Le lithium congolais va enfin prendre le large. La société MANONO LITHIUM, qui exploite l’immense gisement de Manono (Tanganyika), bénéficiera désormais de l’accompagnement du Ministère du Commerce Extérieur pour ses exportations. Une partie du minerai se trouve déjà au port de Kalemie, prêt à être acheminé vers le marché international.
Cette avancée fait suite à une réunion stratégique ce lundi 13 juillet 2026 à Kinshasa entre le Ministre Julien Paluku Kahongya et le représentant du projet, Kévin Wang.
Un gisement colossal
Estimé à plus de 400 millions de tonnes de minerais, le gisement de Manono est l’un des plus grands au monde. Avec une production annuelle projetée d’environ 1 million de tonnes de concentrés, la RDC s’impose sur l’échiquier mondial du lithium, cette ressource vitale pour les batteries de véhicules électriques.
La transformation locale, condition sine qua non
Mais la RDC ne veut plus exporter du minerai brut. Le Ministre Julien Paluku a été clair : la société doit miser sur la transformation locale, conformément à la vision du Président Félix Tshisekedi.
Dès la première phase du projet (500 000 tonnes par an), une grande partie de la production devra être transformée en sulfate de lithium avant l’exportation. Objectif : créer de la valeur ajoutée et des emplois sur place, et faire de la RDC un acteur industriel dans la chaîne mondiale des batteries.
Une voie d’exportation stratégique
Le transport s’effectuera par voie lacustre depuis le port de Kalemie, sur les rives du lac Tanganyika, pour alimenter les marchés asiatiques et européens, en pleine course aux métaux stratégiques.
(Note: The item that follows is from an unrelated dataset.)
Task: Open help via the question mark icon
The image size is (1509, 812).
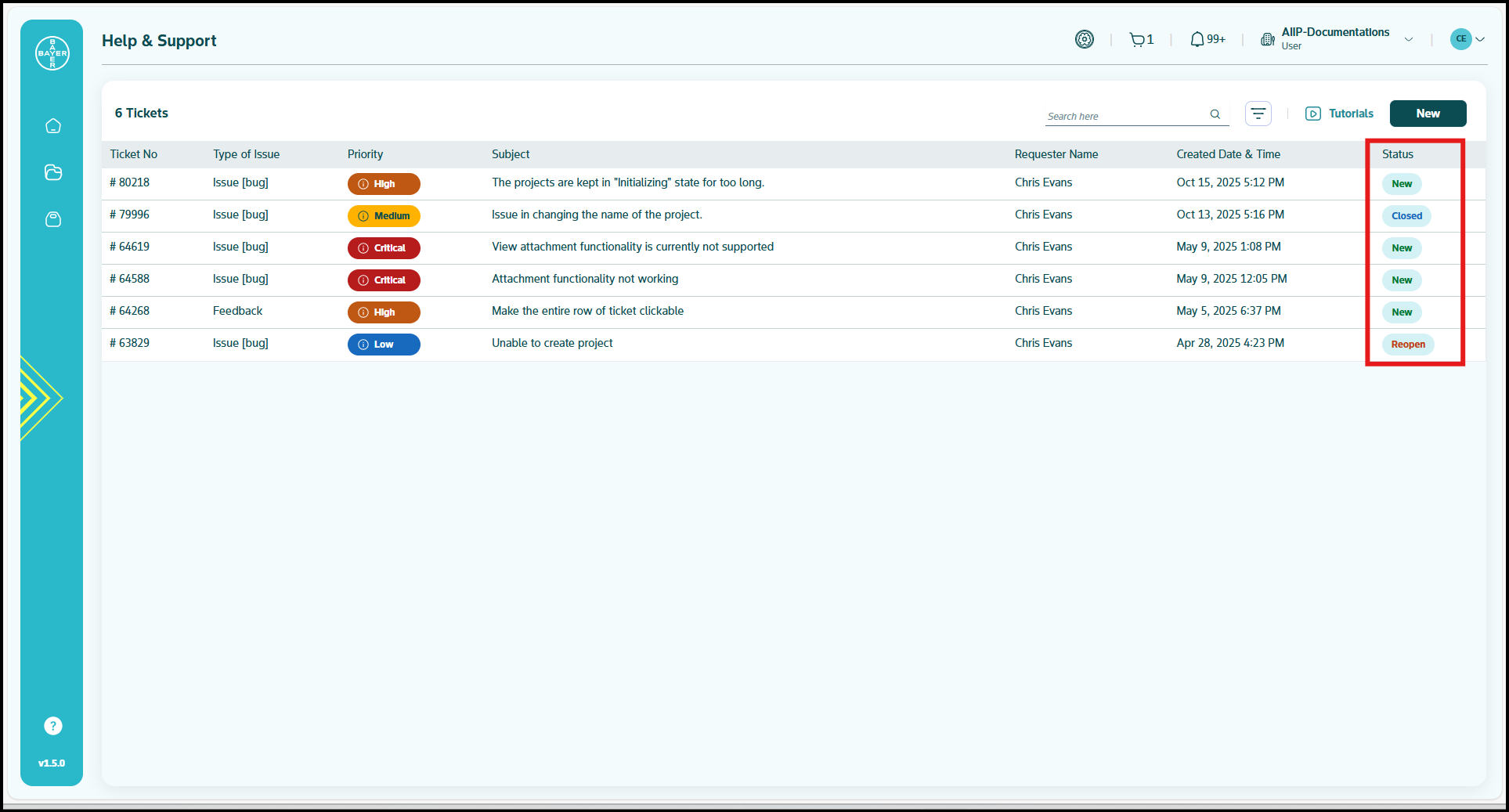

Un tournant pour l’économie congolaise
En combinant exploitation minière et transformation industrielle, le lithium de Manono pourrait devenir un levier majeur de croissance et d’emploi. La RDC affirme sa volonté de ne plus subir les marchés, mais de les conquérir. Le lithium congolais, bientôt transformé sur place, pourrait bien être l’or blanc d’une économie en pleine mutation.